La gestione del lavoro agile per i dirigenti scolastici è finita al centro di una dura contestazione da parte dell'Associazione Nazionale Presidi (ANP). In una nota ufficiale diffusa lo scorso 19 giugno, l'associazione ha denunciato la presenza di gravi lacune e difformità negli accordi individuali proposti da alcuni Uffici Scolastici Regionali (USR), evidenziando come tali documenti spesso ignorino le tutele previste dal Contratto Collettivo Nazionale di Lavoro (CCNL).

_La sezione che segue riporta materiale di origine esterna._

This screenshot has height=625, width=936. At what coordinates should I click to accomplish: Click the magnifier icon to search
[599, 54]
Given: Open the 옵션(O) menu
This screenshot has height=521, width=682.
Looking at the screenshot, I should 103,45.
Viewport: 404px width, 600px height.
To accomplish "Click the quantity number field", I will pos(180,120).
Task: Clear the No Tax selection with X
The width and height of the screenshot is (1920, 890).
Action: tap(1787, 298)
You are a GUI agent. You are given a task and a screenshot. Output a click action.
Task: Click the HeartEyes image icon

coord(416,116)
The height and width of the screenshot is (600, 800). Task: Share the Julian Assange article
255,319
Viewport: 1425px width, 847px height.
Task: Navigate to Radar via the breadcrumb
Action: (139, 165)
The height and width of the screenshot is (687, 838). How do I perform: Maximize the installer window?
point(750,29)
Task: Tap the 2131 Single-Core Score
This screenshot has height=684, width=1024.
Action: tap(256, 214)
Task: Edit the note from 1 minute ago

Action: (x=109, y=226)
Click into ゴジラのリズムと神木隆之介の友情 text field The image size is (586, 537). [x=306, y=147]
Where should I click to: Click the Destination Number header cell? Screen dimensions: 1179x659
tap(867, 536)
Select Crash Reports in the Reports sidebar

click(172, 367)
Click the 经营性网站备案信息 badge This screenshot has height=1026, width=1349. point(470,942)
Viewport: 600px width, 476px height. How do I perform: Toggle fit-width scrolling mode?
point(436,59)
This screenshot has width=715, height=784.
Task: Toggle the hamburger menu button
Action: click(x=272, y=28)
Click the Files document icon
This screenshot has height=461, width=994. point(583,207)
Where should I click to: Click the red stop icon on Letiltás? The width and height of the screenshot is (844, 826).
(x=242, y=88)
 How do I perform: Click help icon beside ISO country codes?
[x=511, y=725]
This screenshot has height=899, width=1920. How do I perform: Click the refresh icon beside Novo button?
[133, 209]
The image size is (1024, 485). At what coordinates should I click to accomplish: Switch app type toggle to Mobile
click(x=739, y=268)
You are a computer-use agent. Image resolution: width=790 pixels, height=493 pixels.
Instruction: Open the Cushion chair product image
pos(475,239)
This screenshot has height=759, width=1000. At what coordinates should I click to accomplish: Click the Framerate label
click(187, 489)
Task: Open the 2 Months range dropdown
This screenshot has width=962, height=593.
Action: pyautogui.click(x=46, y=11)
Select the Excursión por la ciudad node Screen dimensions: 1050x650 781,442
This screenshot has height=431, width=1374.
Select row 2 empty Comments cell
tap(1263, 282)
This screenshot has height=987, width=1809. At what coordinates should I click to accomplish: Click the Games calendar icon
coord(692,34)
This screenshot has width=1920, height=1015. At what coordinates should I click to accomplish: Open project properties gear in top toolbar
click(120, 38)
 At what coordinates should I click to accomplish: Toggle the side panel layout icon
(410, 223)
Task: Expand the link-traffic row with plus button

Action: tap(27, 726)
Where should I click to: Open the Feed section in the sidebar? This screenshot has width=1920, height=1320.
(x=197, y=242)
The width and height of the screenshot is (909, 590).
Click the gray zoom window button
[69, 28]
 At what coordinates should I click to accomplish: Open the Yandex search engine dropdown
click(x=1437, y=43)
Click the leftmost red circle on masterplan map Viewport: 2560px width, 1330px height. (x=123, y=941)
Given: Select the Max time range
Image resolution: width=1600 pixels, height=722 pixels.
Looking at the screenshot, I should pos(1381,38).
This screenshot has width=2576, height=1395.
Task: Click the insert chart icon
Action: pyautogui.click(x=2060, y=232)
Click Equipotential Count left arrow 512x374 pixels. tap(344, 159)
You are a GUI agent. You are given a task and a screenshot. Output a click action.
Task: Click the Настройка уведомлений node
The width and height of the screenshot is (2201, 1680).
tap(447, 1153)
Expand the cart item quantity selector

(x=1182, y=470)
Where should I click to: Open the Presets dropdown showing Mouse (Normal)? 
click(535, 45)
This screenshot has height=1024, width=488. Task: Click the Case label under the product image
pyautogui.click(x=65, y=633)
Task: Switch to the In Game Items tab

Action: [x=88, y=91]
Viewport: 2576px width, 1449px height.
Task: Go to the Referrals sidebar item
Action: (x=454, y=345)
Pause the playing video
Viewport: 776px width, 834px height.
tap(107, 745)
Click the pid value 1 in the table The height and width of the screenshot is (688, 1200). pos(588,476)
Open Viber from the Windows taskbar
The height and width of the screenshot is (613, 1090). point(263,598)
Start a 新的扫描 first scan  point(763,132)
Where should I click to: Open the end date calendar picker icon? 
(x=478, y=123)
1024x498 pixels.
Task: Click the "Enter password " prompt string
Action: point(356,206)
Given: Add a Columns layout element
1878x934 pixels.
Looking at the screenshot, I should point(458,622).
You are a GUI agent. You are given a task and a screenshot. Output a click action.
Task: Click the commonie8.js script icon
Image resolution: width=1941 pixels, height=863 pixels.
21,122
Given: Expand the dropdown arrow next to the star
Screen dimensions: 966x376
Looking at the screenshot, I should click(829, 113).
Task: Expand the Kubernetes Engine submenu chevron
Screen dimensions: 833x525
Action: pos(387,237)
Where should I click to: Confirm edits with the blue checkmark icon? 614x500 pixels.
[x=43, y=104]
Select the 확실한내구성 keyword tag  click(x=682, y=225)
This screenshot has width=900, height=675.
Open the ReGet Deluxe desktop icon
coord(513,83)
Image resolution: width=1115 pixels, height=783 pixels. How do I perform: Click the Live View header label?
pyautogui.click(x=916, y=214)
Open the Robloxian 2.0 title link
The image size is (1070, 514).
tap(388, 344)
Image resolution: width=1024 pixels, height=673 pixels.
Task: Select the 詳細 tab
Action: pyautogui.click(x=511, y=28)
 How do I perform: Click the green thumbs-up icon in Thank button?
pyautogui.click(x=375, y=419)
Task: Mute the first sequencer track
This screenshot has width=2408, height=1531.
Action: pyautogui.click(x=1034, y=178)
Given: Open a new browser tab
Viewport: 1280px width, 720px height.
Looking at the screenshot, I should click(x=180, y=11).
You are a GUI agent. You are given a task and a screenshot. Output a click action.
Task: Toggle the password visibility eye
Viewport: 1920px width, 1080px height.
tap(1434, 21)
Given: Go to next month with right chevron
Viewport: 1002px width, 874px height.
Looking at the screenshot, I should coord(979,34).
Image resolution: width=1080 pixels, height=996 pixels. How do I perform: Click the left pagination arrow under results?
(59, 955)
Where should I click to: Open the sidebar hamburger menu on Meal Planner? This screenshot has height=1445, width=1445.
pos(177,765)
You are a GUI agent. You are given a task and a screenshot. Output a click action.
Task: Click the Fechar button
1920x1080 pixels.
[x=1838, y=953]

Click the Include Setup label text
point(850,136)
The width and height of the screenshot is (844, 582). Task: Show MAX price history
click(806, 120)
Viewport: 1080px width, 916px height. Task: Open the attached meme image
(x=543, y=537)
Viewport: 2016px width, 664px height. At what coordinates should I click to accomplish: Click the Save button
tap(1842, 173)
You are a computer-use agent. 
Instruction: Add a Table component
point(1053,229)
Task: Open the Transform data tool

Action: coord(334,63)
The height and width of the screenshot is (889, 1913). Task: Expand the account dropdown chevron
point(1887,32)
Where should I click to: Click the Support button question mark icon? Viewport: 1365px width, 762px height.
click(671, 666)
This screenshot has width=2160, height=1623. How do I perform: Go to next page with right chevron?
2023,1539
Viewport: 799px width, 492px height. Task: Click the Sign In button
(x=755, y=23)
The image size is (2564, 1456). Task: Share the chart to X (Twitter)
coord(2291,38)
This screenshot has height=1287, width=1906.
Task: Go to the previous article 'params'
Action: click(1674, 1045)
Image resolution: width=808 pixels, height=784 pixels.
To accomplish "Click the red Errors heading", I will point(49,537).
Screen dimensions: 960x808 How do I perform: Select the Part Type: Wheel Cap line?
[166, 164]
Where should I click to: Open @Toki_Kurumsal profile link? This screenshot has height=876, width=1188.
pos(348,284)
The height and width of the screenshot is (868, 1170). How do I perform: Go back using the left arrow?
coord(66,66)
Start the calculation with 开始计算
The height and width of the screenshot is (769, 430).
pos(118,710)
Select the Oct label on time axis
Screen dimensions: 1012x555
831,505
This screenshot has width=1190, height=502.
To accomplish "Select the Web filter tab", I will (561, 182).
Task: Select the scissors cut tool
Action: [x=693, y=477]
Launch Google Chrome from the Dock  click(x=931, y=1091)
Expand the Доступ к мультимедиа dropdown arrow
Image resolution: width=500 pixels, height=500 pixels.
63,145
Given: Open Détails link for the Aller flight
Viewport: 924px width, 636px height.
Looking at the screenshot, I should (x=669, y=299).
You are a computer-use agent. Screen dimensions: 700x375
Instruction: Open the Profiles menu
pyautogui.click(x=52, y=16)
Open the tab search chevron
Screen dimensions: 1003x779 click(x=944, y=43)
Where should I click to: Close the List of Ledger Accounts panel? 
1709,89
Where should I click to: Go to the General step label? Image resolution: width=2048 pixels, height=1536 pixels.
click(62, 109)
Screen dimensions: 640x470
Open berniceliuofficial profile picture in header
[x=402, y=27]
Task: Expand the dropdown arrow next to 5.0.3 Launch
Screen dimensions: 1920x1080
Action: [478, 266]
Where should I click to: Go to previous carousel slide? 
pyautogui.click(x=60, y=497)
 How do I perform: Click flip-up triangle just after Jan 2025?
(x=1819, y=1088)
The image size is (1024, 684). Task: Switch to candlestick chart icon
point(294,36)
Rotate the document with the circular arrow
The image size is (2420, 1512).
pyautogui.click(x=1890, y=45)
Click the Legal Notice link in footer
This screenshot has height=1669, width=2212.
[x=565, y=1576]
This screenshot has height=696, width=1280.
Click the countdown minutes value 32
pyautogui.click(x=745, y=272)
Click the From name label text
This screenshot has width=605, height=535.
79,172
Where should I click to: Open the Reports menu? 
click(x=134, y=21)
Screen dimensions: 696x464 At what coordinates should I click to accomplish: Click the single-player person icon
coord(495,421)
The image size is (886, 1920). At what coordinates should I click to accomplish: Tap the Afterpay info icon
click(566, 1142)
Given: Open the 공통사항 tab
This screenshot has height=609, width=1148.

Il nodo centrale della questione risiede nella natura stessa degli accordi, che in diversi casi appaiono in contrasto con gli obblighi contrattuali vigenti. Secondo l'ANP, l'autonomia negoziale degli uffici periferici non può tradursi in una compressione dei diritti dei dirigenti, né in una deroga unilaterale a quanto stabilito a livello nazionale. L'associazione ha sottolineato come la discrezionalità applicata in alcune sedi regionali stia creando una frammentazione normativa che penalizza la categoria.
Le criticità sollevate dall'ANP
Le osservazioni dell'ANP si concentrano sulla necessità di uniformare le procedure su tutto il territorio nazionale, evitando che il lavoro agile diventi uno strumento di gestione arbitraria. La denuncia punta il dito contro clausole che, di fatto, svuotano di significato le tutele contrattuali, imponendo condizioni che non tengono conto della specificità del ruolo dirigenziale e delle responsabilità connesse alla gestione degli istituti scolastici.
La tutela dei diritti contrattuali dei dirigenti scolastici non può essere soggetta a interpretazioni difformi che minano l'uniformità del trattamento su base nazionale.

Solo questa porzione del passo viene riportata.